The group is using JetBlue as another example of why legislation is needed.

"This is a tipping point," said Hanni, who spent 2 1/2 days getting from her home in Napa, Calif., to Mobile, Ala., that New Year's weekend. "Enough is enough. We don't believe them, any of the airlines, anymore. History shows us that they don't change or they change only temporarily after a debacle."

Hanni said yesterday that she has collected more than 11,500 signatures on a petition supporting legislation, about 800 of them since the JetBlue incident last week.

The airlines and some passenger groups do not support federal mandates, making passage uncertain. Still, lawmakers promise to introduce legislation and hold hearings.

For its part, JetBlue said it will soon offer details of its own passenger bill of rights that spells out what customers can expect when there is a delay or cancellation. Bryan Baldwin, an airline spokesman, said changes are warranted, not legislation.

"Impacts remain to be seen long term," he said. "We hope our past record means something to our customers. We know people are frustrated, and we can't apologize enough."

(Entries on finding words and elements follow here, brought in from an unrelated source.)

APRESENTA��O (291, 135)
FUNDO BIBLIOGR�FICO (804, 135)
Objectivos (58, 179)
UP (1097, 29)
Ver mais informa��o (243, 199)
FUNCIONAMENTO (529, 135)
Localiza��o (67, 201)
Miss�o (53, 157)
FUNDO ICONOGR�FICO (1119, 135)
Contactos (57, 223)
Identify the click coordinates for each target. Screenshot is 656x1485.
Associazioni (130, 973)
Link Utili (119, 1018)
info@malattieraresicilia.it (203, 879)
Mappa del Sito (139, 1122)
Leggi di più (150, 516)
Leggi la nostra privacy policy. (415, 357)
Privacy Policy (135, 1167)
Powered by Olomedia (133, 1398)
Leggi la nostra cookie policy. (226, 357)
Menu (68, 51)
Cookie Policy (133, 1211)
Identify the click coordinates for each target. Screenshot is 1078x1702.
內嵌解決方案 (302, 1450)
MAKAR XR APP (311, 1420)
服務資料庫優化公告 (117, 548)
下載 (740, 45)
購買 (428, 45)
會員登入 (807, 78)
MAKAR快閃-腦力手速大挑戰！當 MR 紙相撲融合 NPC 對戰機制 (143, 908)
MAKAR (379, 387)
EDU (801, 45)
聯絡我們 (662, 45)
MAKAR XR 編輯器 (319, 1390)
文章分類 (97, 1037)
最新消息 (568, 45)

JetBlue Airways said yesterday that it would immediately begin paying compensation, ranging from $25 toward a future flight to a round-trip ticket, to passengers kept waiting by the airline's mistakes.

Kevin Mitchell, president of the Business Travel Coalition, which represents corporate travel managers, said market forces are a better way to push change at the airlines.

"In the case of JetBlue, the operational meltdown cost it millions of dollars in near-term lost revenue and higher costs and badly tarnished its superior customer service image," he said. "The effectiveness of management in responding with changes to policies and procedures will determine its future success. The marketplace is holding JetBlue accountable, and like competitors before them, the pounding will lead to positive change."

JetBlue has grown during the past seven years into a force in the discount market and is known for offering extras like television service and blue potato chips on its flights. It has key hubs in New York, Washington, Boston and Fort Lauderdale, Fla., on the East Coast and Oakland and Long Beach, Calif., on the West Coast. It does not fly from Baltimore-Washington International Thurgood Marshall Airport.

Winter weather across much of the country forced the airline to cancel almost a quarter of its flights yesterday from several cities.

The negative attention is unusual for JetBlue. The airline has ranked No. 1 overall for the past three years in one of the best known industry service rankings. Dean E. Headley, an associate professor at Wichita State University's W. Frank Barton School of Business and co-author of the Airline Quality Rating report, said JetBlue will want to fix problems fast because that is part of its corporate culture - and the bad publicity is costing it money.

"They'll recover slowly," Headley said. "They didn't anticipate the size of this mess. Others have been through it before, maybe not to this extent, so they know what to do. Jet- Blue should have gotten people off those planes."

In the end, Headley said that fares and schedules matter more than one bad experience. And while those on the stranded plane might be lost forever as customers, most others are not.

Some passengers might have little choice but to use an airline on which they had a bad experience because the carrier dominates the region or they are tied into a frequent-flier program and do not want to lose rewards, Headley said. Others who have had good experiences on the airline are likely to forgive one big lapse in judgment and service.

Further, Headley said, many accept that flying today just isn't fun.

In 2000, there were 5.29 mishandled bags per 1,000 customers. In 2006, there were 6.73, according to the Bureau of Transportation Statistics. Heightened security has led to new rules, longer lines and more flight delays.

Yet, complaints are dropping. In 2000, there were more than 20,560 complaints to the Federal Aviation Administration about U.S. airlines. Last year, there were 6,450.

JetBlue might have to weather complaints from this storm a little longer than usual, Headley said.

"They will lose some revenue and maybe some passengers," he said. "But they'll get the good will back."